### [Document text]
Nvidia jacks up the performance
As soon as I published Wednesday’s newsletter asking how long Nvidia will dominate the market for machine learning hardware, I read the press release announcing its Volta-processor-based V100 GPU. According to Nvidia, the thing is a beast when it comes to performance, helped along by 640 “tensor cores” that are optimized for deep learning. According to an Nvidia benchmark, throughput on the Caffe2 deep learning framework increases by 2.5x using the V100 over the previous generation of Nvidia GPU.
Nvidia also made a number of other announcements, including some pricey desktop-sized “supercomputers” packed with GPUs; a partnership with Toyota on autonomous cars; and a game-showy award of $1.5 million in cash, split among six AI startups.
The V100, especially, will probably help cement Nvidia’s status in the machine learning and artificial intelligence space for a while longer as more workloads come online and big GPU buyers like Facebook refresh their gear. But as I’ve been saying for a while, and others are now pointing out, there’s lots of competition from Intel (although this “editorial” is, as the kids say, a little thirsty), cloud providers and startups alike. Fear not: we’re still in for a wild ride.
Microsoft and the movement toward cloud parity
I assume most readers have already gotten their fill of news from Microsoft Build, but let me recap some of the highlights just in case:
If you want an omnibus blog post highlighting more of the cloud- and data-center-focused announcements, check out this one from Azure boss Scott Guthrie. 
If there’s a high-level takeaway from what Microsoft announced, it’s that there probably will be no killer app among the big three cloud providers: all will eventually offer very similar core services around compute, storage, databases, AI, IoT, etc. Decisions on which cloud to go with will be made around the edges, which makes business decisions around things like price, security, risk-acceptance and target market much more important.
That being said, I do think Cosmos DB is pretty important because well, databases are still a very big deal (as you’ll see if you read the links below) and it serves as a reminder from Microsoft that it’s more than just “the cloud provider that knows the enterprise.” The company is also an innovation factory and has been building webscale systems for a long time. 
So while very few companies today are going to choose their cloud provider solely because of a somewhat futuristic database service (or any other single service)—whether that’s Cosmos DB, Google’s Cloud Spanner or whatever globally distributed service AWS is no doubt working on—they will take note. In a fight for mindshare, , especially developer mindshare, against Google and Amazon, Microsoft cannot afford to look like a technological laggard.

### [Information provided]
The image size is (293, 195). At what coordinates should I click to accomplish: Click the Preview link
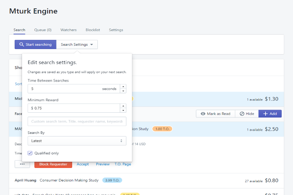click(x=103, y=164)
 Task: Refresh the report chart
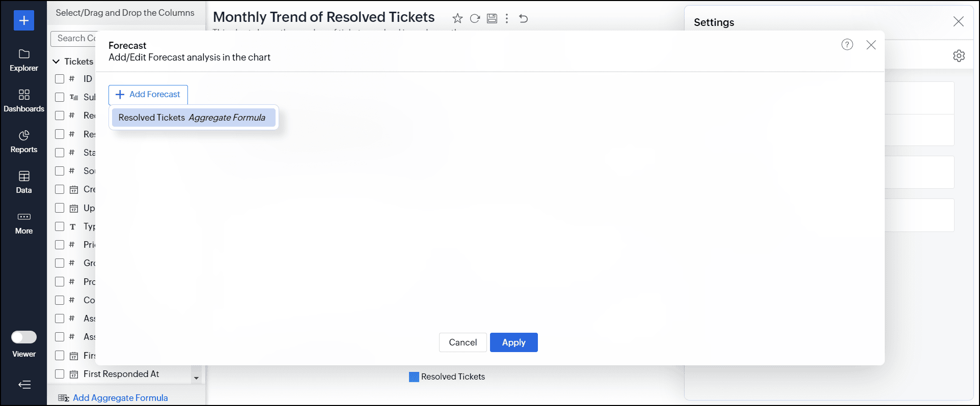click(x=475, y=19)
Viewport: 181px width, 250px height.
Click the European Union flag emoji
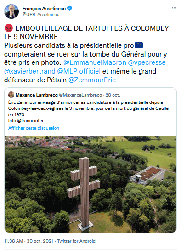pyautogui.click(x=139, y=45)
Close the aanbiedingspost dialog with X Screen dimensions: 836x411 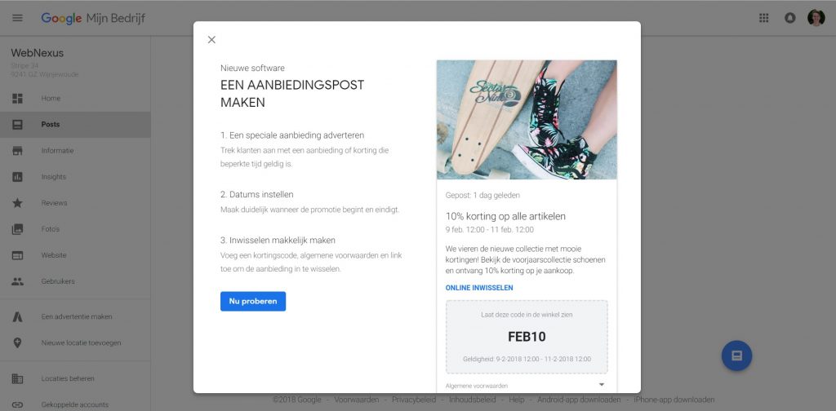tap(211, 40)
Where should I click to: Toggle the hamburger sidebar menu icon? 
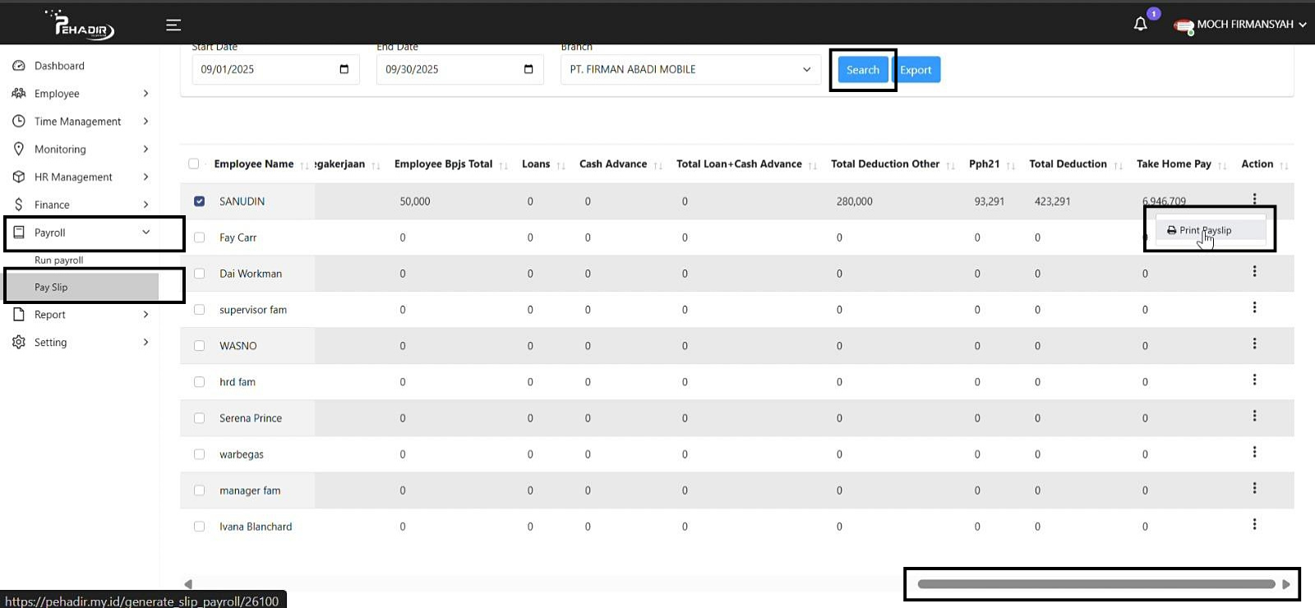(x=173, y=25)
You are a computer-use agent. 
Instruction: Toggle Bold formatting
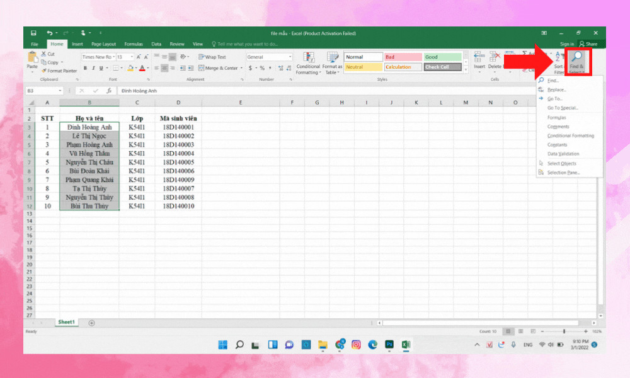coord(85,68)
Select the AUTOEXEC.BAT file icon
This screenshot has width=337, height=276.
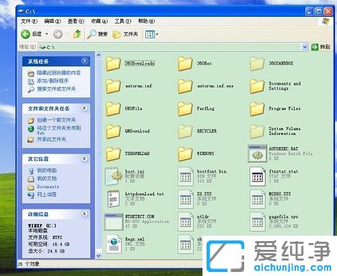click(x=257, y=154)
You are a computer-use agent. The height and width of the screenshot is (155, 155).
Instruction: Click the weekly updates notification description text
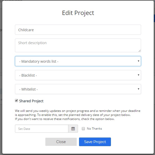coord(78,115)
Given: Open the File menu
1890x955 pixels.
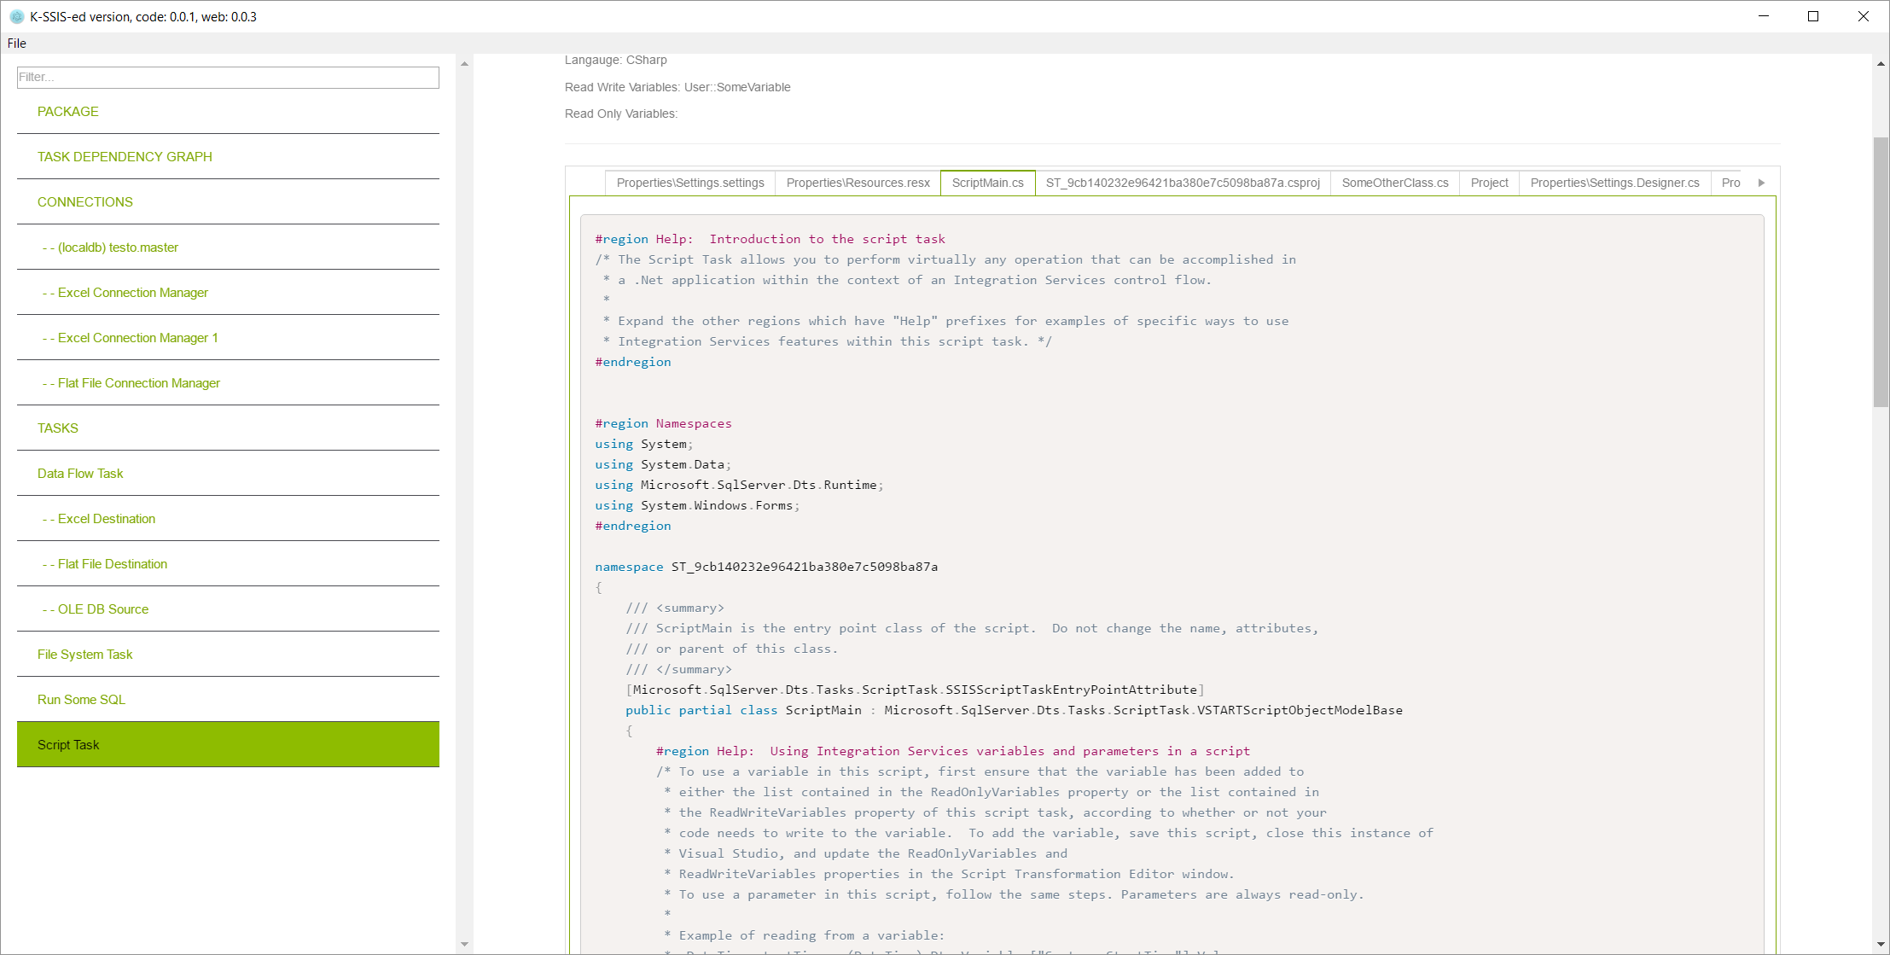Looking at the screenshot, I should coord(17,44).
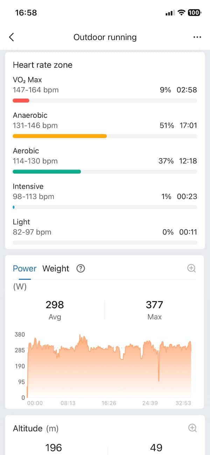The height and width of the screenshot is (455, 210).
Task: Tap the Max power value 377
Action: click(154, 305)
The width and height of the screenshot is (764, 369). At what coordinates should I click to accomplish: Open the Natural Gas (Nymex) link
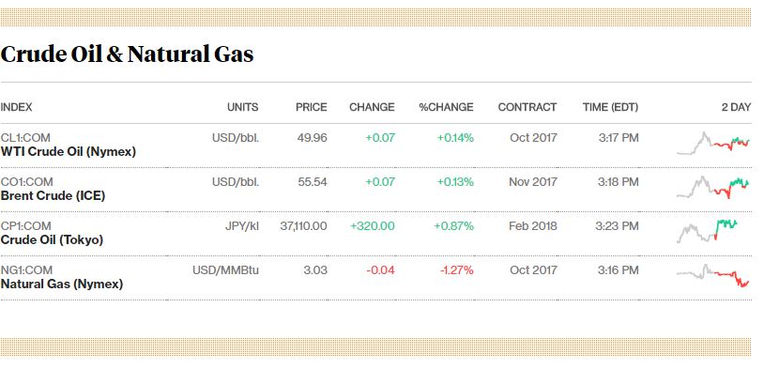tap(61, 284)
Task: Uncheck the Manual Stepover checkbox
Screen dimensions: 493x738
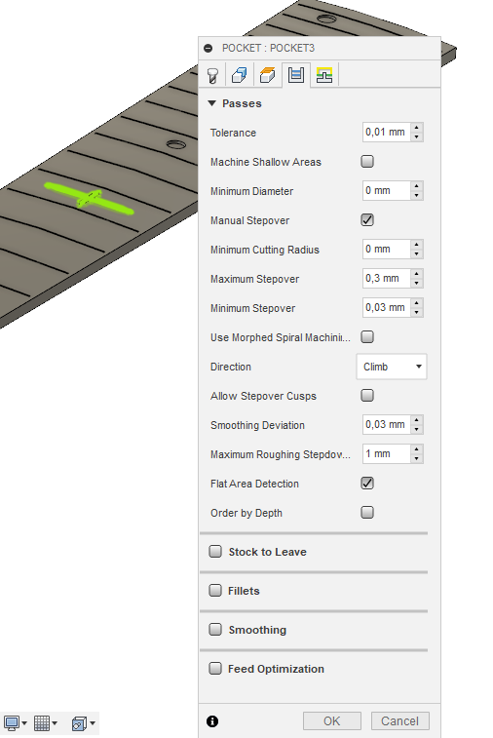Action: point(367,219)

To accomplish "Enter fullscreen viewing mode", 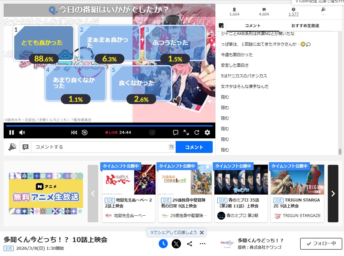I will pyautogui.click(x=186, y=132).
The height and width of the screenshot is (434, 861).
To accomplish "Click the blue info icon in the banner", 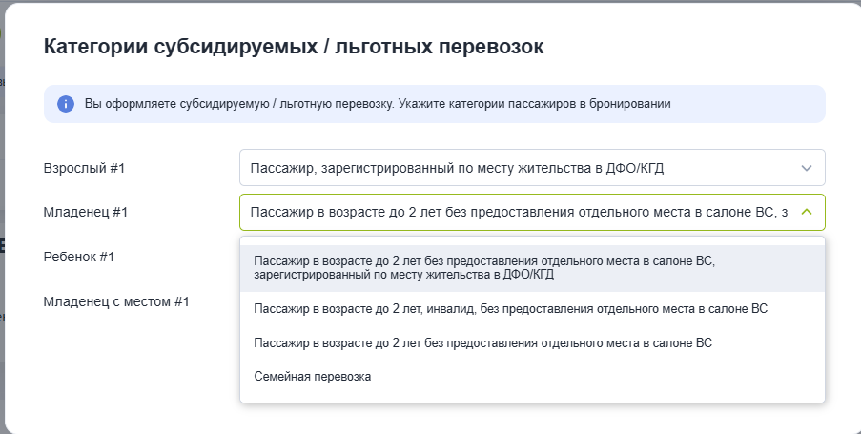I will (66, 104).
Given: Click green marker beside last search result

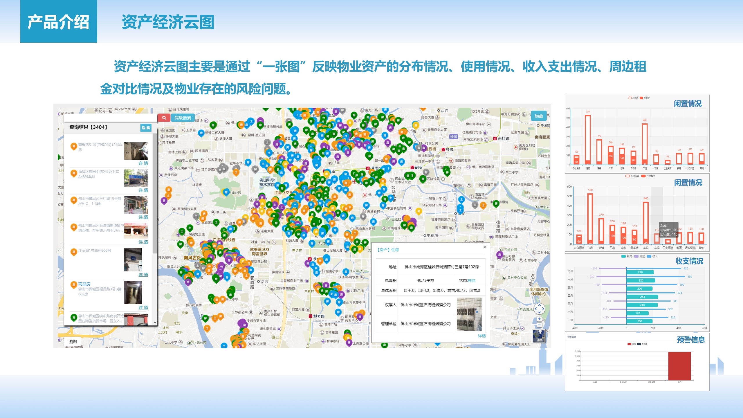Looking at the screenshot, I should [x=74, y=318].
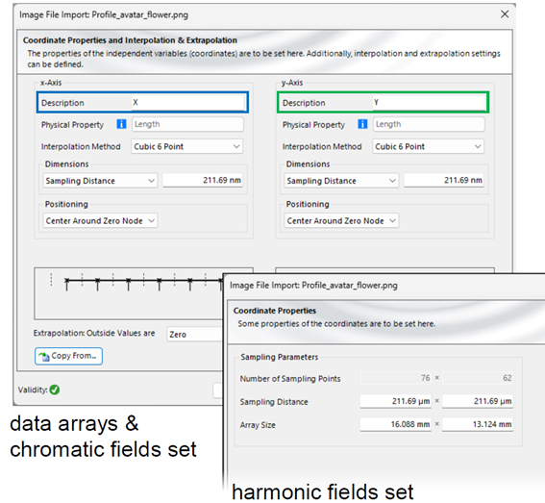Click x-Axis 211.69 nm sampling distance field
This screenshot has height=503, width=545.
[203, 180]
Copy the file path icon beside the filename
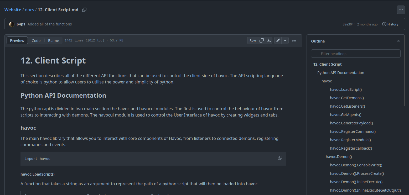The image size is (409, 195). pos(84,10)
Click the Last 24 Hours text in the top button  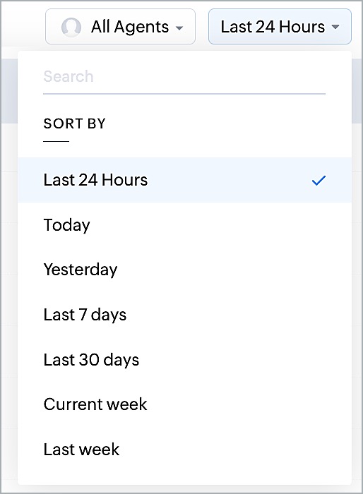[273, 27]
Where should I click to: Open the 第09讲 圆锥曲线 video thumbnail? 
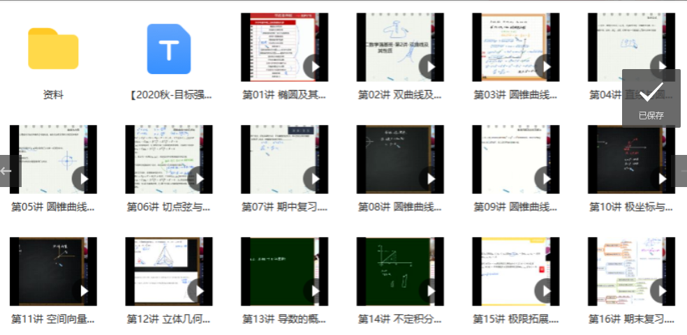(515, 159)
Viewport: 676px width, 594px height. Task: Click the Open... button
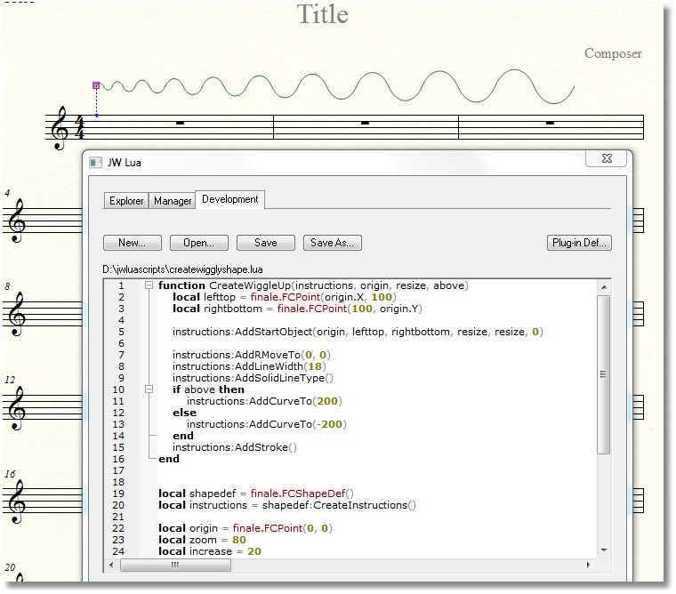coord(199,243)
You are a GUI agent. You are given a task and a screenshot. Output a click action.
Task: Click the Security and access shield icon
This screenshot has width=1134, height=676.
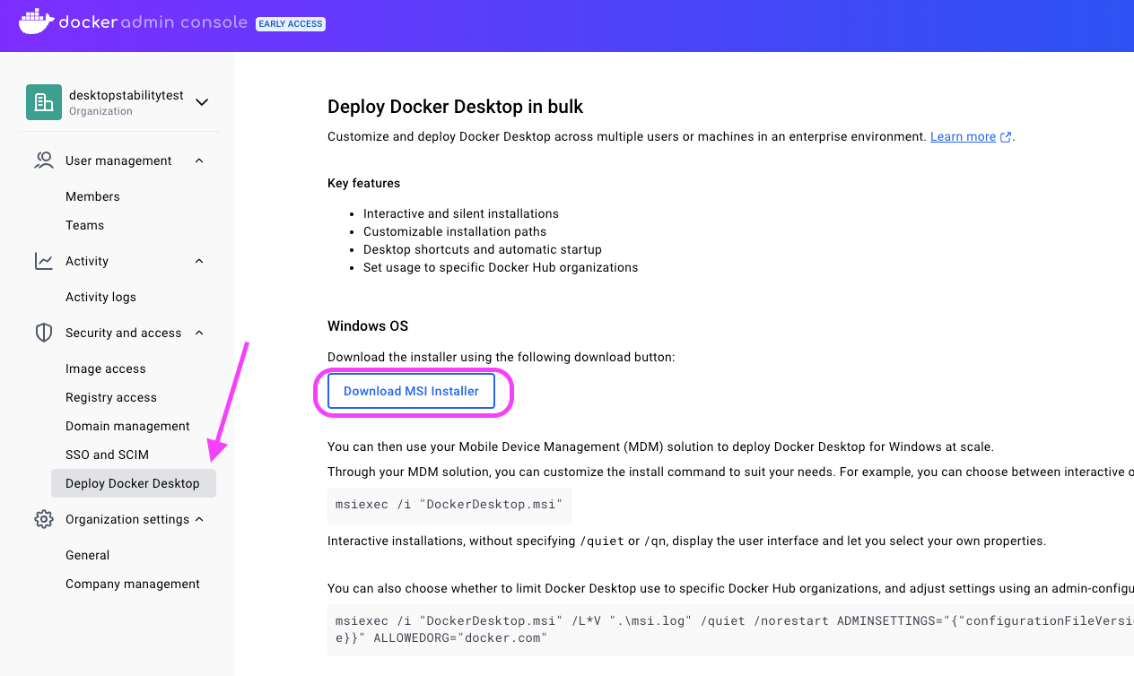tap(44, 332)
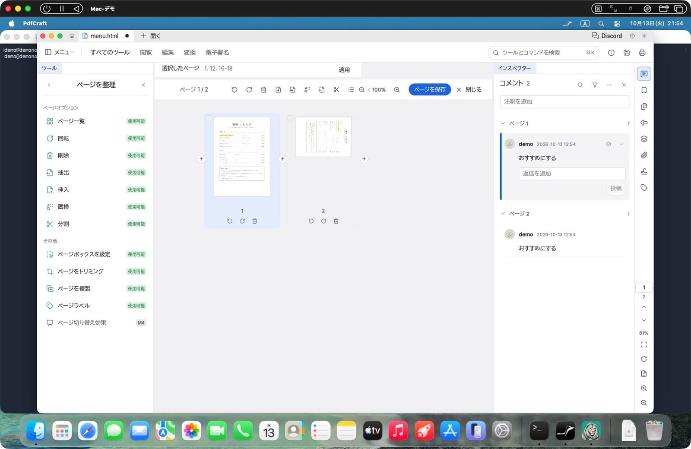Open the 電子署名 menu tab
691x449 pixels.
coord(217,53)

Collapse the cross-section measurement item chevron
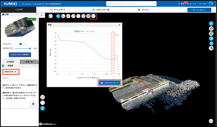tap(36, 66)
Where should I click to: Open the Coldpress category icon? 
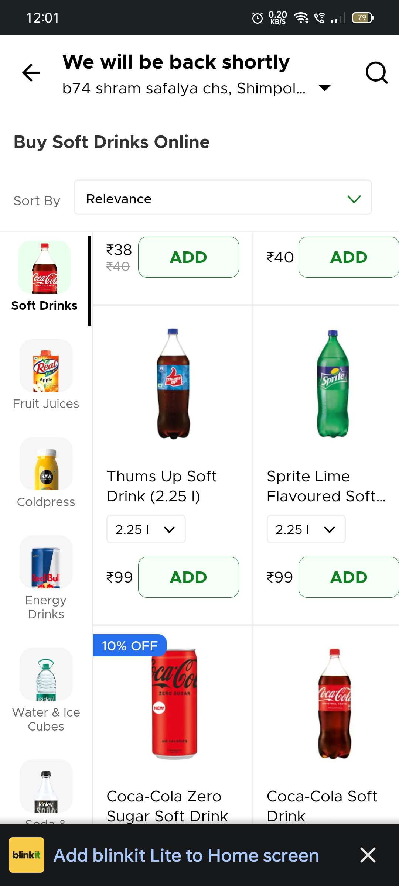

### [Goal]
Please go on with the piece about Nvidia's V100 and Microsoft's cloud announcements, picking up after its last sentence. You won't need the entries for this.

### [Written answer]
Open source: It’s big in China
Seriously. Watch this OSCON presentation from Ying Xiong of Huawei to get a sense of how big the OpenStack community there is. Or check out this Chinese startup called EasyStack, created by a team of former IBM China engineers, which just released a hybrid OpenStack-Kubernetes platform and in November raised a $50 million funding round.
Five years ago, I spent a couple weeks in Beijing speaking with startups and some investors, and was surprised to hear how hundreds or even thousands of people would show up for low-profile around projects like Hadoop or OpenStack. Chinese web companies, including Baidu, are some of the biggest users of technologies such as Spark and Mesos—we’re talking massive clusters, in some instances—even if they don’t get a lot of attention in the United States.
I don’t know that trying to capitalize on the Chinese opportunity is necessarily worth the risk for, say, American open source startups looking to boost revenue, but it’s certainly a topic worth paying more attention to for the open source community at large.

Sponsor: Cloudera
Sponsor: Cloudera
Listen to the latest ARCHITECHT Show episode
Speaking of innovation in cloud computing, the latest episode of the ARCHITECHT Show podcast features Google VP of Infrastructure, and CAP theorem mastermind, Eric Brewer. I haven’t been able to write up the highlights yet, but suffice it to say that he has a lot of interesting things to say about everything from Kubernetes to Spanner, and from Hadoop to TensorFlow.
Listen here:
Artificial intelligence
This seems like a good exit for MindMeld (formerly called Expect Labs), which has been building a conversational AI platform for several years now. Cisco wants to incorporate the tech into collaboration products, which is a diversion from the digital assistant space where MindMeld had been focusing.
This kind of work will be important as smart-home systems proliferate and companies try to advance verification beyond passwords. Of course, there’s always a privacy concern as these platforms are able to learn more about users.
At least according to a survey by ServiceNow. I’m optimistic this is true—more revenue should mean more opportunities to expand businesses—but the quality of jobs will matter.
More than 200 of them, in fact. There’s obviously a place for them, especially when it comes to automating “mind-numbing” administrative tasks. For customer service, though, I still prefer a human if I’m calling.
Deep learning is great for lots of pattern-recognition tasks, but training models can be slow. This research suggests that shallow models work best for predicting bond prices accurately and fast.
Given recent attention on the Canadian AI scene, Fluent.ai’s location in Montreal might be more noteworthy than its technology.
Is it possible that PowerAI is IBM’s superior effort in AI, over Watson? It does focus on Power systems rather than the cloud, but it’s speaking the language that most practitioners care about.
Speaking of IBM, here are some highlights from David Ferrucci, one of Watson’s creators, speaking on a podcast about his new startup called Elemental Cognition.
I remember covering Context Relevant at Gigaom, when commercial machine learning was really taking off. After raising a fair amount of money and going through some internal changes, it’s now a new company.
This is a remarkably mundane but, I must admit, potentially useful application of image recognition. Organizations selling ads might love it or hate it.
When I first saw this, I though it was another thing to add hats and mustaches to selfies, and was disappointed. This is a little more interesting in that it makes emojis of you.
This whole discussion is disappointing on many levels. Kudos to Facebook for finally trying to address it, but creating a platform that encouraged it in the first place is another issue.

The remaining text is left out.